How Do Different Processes Shape Temperature Probability Distributions? A Percentile-averaged Temperature Tendency Decomposition

Published in Journal of Climate, 2023

Recommended citation: Quan, Heng, Boer Zhang, Stephen Bourguet, Marianna Linz and Gang Chen, 2023: How Do Different Processes Shape Temperature Probability Distributions? A Percentile-averaged Temperature Tendency Decomposition, Journal of Climate, 1--36, doi:10.1175/JCLI-D-22-0556.1.

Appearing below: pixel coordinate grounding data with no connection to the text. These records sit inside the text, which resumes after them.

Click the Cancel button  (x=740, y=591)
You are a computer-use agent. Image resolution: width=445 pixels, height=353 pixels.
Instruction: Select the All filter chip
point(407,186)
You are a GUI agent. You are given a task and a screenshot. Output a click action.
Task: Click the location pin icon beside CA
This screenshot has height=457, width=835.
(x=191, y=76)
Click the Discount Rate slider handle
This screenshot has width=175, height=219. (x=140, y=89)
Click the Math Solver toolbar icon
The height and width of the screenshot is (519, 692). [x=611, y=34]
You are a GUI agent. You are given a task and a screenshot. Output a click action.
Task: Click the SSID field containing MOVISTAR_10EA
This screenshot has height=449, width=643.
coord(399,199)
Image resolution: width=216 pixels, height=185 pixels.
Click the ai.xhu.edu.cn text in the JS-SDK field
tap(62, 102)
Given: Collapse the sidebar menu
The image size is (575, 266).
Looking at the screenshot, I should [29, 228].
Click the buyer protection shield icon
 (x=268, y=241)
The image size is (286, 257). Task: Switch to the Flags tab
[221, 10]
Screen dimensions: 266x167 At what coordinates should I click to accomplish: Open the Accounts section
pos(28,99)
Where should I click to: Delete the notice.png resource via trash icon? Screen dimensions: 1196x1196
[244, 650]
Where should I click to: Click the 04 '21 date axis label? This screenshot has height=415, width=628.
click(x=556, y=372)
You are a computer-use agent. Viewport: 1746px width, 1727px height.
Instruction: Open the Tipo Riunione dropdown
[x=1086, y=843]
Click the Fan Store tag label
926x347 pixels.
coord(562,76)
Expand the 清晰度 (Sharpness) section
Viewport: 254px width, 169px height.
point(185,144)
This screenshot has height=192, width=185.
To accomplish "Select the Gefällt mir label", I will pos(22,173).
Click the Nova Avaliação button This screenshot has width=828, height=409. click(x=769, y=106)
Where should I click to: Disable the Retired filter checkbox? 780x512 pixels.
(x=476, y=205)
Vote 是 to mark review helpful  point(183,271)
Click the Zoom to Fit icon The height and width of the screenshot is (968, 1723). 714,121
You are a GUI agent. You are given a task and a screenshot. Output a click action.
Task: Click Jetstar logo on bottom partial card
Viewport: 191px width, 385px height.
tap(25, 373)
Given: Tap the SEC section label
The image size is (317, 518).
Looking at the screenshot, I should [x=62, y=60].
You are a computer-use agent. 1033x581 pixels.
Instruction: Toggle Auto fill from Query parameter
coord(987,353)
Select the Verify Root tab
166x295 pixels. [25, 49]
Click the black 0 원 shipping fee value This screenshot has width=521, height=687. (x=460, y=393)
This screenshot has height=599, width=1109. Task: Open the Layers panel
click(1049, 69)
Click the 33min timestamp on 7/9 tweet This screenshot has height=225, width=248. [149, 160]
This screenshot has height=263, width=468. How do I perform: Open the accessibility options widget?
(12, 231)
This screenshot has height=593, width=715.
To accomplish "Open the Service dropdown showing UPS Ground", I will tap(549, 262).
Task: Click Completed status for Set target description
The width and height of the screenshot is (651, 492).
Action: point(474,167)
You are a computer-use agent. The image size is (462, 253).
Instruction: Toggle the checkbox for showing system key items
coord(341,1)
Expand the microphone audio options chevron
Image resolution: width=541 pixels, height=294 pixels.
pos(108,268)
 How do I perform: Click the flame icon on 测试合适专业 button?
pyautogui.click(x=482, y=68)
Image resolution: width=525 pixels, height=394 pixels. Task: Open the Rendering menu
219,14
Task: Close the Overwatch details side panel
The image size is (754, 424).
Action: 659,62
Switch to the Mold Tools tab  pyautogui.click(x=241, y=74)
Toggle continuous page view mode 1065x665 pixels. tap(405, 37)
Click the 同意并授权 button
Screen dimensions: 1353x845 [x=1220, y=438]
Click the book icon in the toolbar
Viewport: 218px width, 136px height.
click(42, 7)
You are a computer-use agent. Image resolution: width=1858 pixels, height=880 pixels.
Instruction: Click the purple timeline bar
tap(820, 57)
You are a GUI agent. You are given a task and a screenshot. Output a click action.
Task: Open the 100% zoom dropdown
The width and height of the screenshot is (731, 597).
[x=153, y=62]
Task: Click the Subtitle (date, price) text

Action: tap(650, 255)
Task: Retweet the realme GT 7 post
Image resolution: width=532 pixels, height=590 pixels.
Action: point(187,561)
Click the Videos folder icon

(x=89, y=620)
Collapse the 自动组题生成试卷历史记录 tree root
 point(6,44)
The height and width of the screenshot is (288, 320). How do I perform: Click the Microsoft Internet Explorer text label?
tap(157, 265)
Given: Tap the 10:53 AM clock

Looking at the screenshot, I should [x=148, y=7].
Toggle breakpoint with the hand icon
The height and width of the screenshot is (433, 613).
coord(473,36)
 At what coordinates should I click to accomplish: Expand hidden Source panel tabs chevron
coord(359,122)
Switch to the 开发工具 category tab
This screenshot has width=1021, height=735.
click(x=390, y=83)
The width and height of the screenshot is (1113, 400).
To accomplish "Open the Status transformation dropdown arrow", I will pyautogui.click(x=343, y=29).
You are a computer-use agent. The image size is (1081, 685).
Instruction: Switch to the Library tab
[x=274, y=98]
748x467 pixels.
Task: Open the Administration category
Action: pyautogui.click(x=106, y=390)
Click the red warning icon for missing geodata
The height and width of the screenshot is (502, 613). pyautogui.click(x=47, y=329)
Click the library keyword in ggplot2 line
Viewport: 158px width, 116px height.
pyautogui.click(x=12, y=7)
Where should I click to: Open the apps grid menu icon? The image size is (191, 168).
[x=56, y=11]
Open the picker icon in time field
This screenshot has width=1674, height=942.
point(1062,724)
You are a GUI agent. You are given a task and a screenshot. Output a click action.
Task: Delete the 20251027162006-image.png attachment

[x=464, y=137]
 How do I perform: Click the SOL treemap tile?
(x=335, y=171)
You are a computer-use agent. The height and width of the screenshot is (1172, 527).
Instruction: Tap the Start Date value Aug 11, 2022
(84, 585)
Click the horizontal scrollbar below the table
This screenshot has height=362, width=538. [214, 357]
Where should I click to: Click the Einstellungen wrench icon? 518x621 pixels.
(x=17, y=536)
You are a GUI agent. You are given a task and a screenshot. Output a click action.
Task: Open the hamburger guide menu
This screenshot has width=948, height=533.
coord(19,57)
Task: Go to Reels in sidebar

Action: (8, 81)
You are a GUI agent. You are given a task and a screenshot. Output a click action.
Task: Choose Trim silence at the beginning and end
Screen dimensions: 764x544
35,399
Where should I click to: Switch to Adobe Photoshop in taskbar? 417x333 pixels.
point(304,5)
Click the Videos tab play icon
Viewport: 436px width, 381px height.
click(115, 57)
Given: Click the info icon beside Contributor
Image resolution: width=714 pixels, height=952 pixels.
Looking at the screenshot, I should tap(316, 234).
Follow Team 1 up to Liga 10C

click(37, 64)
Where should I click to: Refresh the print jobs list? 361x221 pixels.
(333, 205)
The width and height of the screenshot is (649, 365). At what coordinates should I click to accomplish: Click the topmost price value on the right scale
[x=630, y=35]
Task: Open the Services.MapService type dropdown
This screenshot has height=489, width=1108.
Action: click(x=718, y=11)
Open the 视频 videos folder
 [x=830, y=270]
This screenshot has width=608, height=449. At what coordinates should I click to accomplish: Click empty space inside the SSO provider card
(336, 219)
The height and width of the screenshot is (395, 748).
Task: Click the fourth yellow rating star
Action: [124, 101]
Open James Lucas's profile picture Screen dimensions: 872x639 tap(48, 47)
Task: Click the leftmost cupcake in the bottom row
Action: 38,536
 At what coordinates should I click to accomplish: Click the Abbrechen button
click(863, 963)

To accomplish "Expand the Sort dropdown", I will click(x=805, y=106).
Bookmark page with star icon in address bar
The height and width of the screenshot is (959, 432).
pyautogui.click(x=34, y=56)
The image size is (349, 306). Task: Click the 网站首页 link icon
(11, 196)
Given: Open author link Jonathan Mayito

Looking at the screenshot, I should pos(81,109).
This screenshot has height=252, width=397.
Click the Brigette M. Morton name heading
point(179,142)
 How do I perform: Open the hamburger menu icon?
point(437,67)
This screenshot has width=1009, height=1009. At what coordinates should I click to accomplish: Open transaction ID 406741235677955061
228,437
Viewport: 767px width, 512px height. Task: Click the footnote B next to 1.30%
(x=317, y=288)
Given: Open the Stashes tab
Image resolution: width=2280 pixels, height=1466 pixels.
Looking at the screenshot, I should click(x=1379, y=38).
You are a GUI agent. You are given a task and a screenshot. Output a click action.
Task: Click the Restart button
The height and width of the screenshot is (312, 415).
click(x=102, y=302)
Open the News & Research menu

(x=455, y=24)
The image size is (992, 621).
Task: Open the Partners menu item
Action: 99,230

Studying temperature probability distributions and the physical processes that shape them is important for understanding extreme temperature events. Previous work has used a conditional mean temperature framework to reveal whether horizontal temperature advection drives temperature to extreme or median values at a specific location as a method to dynamically interpret temperature probability distributions. In this paper, we generalize this method to study how other processes shape temperature probability distributions and explore the diverse effects of horizontal temperature advection on temperature probability distributions at different locations and different temperature percentiles. We apply this generalized method to several representative regions to demonstrate its use. We find that temperature advection drives temperatures towards more extreme values over most land in the midlatitudes (i.e. cold air advection occurs during cold anomalies and warm air advection occurs during warm anomalies). In contrast, we find that horizontal temperature advection dampens temperature anomalies in some coastal summer monsoon regions, where extreme temperatures result from other processes, such as horizontal humidity advection and vertical temperature advection. By calculating the mean of processes conditioned on the temperature percentile, this method enables composite analysis of processes that contribute to events for all percentiles and a range of processes. We show examples of composites at different percentiles for certain processes and regions to illustrate the conditional mean analysis. This general approach may benefit future studies related to temperature probability distributions and extreme events.